Sunday — December 7, 1919

Sunday
December 7, 1919

I wonder what you are doing with your Sunday? And if it's fine or dreadful? It's very fine here—a little page 312 windy, that's all. My day has been like my last few days. I rise at 12, lunch, lie on the sofa till 6, and then say, “Are the hot water-bottles upstairs?” and go to bed. It's a small beat, but there is a large Policeman on it who frightens me a bit. My fever returned last night, I don't know why. It decided me to take a step. Your “clock” complex is surpassed by my doctor complex, but my collection, unlike yours, never is reliable, never tells the real truth, or strikes the real hour—except the beautiful clock S. But I am going to call in another. I don't want to see Ansaldi again. What is the good? Who wants “sheering up” only? And besides he repels me. But yesterday that Miss S. came here and though she was far too kind and concerned, she did implore me to see F., the Englishman. In fact, she asked me if she could go back and telephone him, and I said Yes, perhaps it's just as well. He comes to-morrow.

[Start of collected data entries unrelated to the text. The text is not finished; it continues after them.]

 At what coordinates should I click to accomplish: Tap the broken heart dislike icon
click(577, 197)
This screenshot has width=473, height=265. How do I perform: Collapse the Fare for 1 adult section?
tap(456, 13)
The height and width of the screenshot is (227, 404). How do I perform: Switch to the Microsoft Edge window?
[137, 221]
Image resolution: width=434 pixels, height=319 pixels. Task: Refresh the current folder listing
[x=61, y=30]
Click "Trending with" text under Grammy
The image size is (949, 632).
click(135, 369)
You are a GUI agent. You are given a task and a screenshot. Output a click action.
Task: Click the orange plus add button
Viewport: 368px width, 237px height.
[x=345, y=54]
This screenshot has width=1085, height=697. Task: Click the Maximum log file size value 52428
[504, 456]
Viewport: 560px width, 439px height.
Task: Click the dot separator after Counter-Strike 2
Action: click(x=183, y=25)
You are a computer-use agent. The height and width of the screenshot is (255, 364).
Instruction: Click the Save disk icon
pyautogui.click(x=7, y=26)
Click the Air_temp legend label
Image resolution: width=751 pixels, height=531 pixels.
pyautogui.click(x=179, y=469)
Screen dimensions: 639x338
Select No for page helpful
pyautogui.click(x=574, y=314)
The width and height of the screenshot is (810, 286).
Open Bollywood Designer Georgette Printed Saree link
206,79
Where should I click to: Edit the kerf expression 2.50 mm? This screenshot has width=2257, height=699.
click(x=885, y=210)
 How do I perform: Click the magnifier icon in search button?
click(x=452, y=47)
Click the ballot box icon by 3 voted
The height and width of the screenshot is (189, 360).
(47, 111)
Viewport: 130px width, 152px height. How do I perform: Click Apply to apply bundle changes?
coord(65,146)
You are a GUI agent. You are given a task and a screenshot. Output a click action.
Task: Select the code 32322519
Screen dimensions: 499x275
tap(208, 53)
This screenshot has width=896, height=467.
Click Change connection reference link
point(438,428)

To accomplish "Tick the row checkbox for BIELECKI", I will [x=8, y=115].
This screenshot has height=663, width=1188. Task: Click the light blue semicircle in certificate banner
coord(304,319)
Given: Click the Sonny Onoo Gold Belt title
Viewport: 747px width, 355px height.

But I must get Richard to print off a decent little pamphlet entitled “The Physical History of K. M. 1917–19—?” It's so wearisome, so—I don't know—like ashes, to hear myself recite my one recitation—a bird with one song, “How the Fowler Trapped me.” Perhaps that's what all birds in cages sing. Next time you pass me, listen and hear it:

I was flying through a wood
A green wood,
A spring wood,
It was early, early morning….

The fire is all right, but it's become a burning bridge with no heart—just an arc de triomphe. I can't get up and put it together, I am so wound round in my Jaeger rug. There was a purchase. It's dusk here. My pen seems to make such a loud noise. The wind swings in the shadowy air. The sea cries.